A reinforcement learning system generally includes four elements: policy, reward, value, and environment or model.
Strategy
Strategy defines the behavior of the agent for a given state . In other words, it is a mapping from state to behavior. In fact, the state includes the state of the environment and the state of the agent . Here we start from the agent. That is, the state perceived by the agent. Therefore, we can know that the strategy is the core of the reinforcement learning system, because we can completely determine the behavior in each state through the strategy. We summarize the characteristics of the strategy into the following three points:
- Policies define the behavior of the agent
- It is a mapping from state to behavior
- The policy itself can be a specific mapping or a random distribution
Reward (Reward)
The reward signal defines the goal of the reinforcement learning problem . In each time step, the scalar value sent by the environment to the reinforcement learning is the reward, which can define the performance of the agent , similar to whether humans feel happy or pain. Therefore, we can appreciate that the reward signal is the main factor affecting the strategy.

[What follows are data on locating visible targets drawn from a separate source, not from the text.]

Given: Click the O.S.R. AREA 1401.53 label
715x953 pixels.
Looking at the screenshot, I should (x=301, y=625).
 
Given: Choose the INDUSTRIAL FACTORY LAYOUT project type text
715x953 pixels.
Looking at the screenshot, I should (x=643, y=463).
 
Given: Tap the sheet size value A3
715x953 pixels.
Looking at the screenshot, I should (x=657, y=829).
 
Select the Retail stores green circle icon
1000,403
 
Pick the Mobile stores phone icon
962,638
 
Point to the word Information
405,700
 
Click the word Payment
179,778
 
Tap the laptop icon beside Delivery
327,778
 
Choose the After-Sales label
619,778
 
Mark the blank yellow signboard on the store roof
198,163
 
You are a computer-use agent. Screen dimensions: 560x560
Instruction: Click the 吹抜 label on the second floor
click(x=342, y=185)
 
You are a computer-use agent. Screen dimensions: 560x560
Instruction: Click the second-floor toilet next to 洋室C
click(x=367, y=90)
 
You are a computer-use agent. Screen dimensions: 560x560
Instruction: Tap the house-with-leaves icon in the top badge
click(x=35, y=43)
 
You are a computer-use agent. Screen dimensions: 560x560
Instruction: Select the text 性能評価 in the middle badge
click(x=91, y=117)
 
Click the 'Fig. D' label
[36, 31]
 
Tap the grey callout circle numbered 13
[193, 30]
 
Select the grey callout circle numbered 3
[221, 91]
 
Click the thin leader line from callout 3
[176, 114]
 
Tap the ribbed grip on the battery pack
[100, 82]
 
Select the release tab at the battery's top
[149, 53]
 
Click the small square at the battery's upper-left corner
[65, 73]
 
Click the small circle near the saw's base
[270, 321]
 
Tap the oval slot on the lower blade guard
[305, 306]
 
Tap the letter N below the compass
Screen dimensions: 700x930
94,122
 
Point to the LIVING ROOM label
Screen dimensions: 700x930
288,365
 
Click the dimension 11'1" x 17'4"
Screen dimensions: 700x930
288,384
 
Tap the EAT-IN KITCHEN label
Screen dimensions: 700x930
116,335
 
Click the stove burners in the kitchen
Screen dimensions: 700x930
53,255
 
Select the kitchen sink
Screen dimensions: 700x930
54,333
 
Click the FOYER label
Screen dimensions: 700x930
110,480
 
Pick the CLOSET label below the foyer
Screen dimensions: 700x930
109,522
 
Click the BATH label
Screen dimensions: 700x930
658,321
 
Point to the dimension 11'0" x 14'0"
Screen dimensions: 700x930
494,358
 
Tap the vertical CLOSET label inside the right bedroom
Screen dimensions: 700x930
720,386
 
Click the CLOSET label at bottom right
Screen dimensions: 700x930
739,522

We summarize the characteristics of rewards into the following three points:
- The reward is a scalar feedback signal
- It can represent how well the agent performs at a certain step
- The task of the agent is to maximize the total reward value accumulated in a period of time
Value (Value)
Next, let’s talk about value, or the value function, which is a very important concept in reinforcement learning. Unlike the immediacy of rewards, the value function is a measure of long-term benefits. We often say that "we must keep our feet on the ground and look up to the starry sky", and the evaluation of the value function is "look up to the starry sky", judging the benefits of the current behavior from a long-term perspective, not just staring at the rewards in front of us. Combined with the purpose of reinforcement learning, we can clearly appreciate the importance of the value function. In fact, for a long time, the research of reinforcement learning has focused on the estimation of value. We summarize the characteristics of the value function into the following three points:
- The value function is a prediction of future rewards
- It can evaluate whether the state is good or bad
- The calculation of the value function requires the analysis of transitions between states
The environment (model)
is also called the external environment. It is a simulation of the environment. For example, when the state and behavior are given, we can predict the next state and corresponding rewards with the model. But one thing we should pay attention to is that not all reinforcement learning systems need to have a model , so there will be two different methods based on the model (Model-based) and not based on the model (Model-free). It is learned through the analysis of policy and value function. We summarize the characteristics of the model in the following two points:
- The model can predict how the environment will behave next
- Performance is specifically reflected by predicted states and rewards
https://blog.csdn.net/weixin_45560318/article/details/112981006
MDP processMarkov decision processes
Markov Decision Processes (MDPs), named after Andrei Markov, provide decision makers with a mathematical modeling framework for decision making for situations where the output of some decisions is partially random and partially controllable. MDPs are very useful for a wide range of optimization problems solved by dynamic programming and reinforcement learning.
A Markov decision process is a tuple (S, a, {Psa}, γ, R) where:
- S is a set of states . (For example, in autonomous helicopter flight, S might be the set of all possible positions and orientations of the helicopter.)
- A is a set of actions . (For example, the set of all possible directions in which a helicopter control stick can be pushed.)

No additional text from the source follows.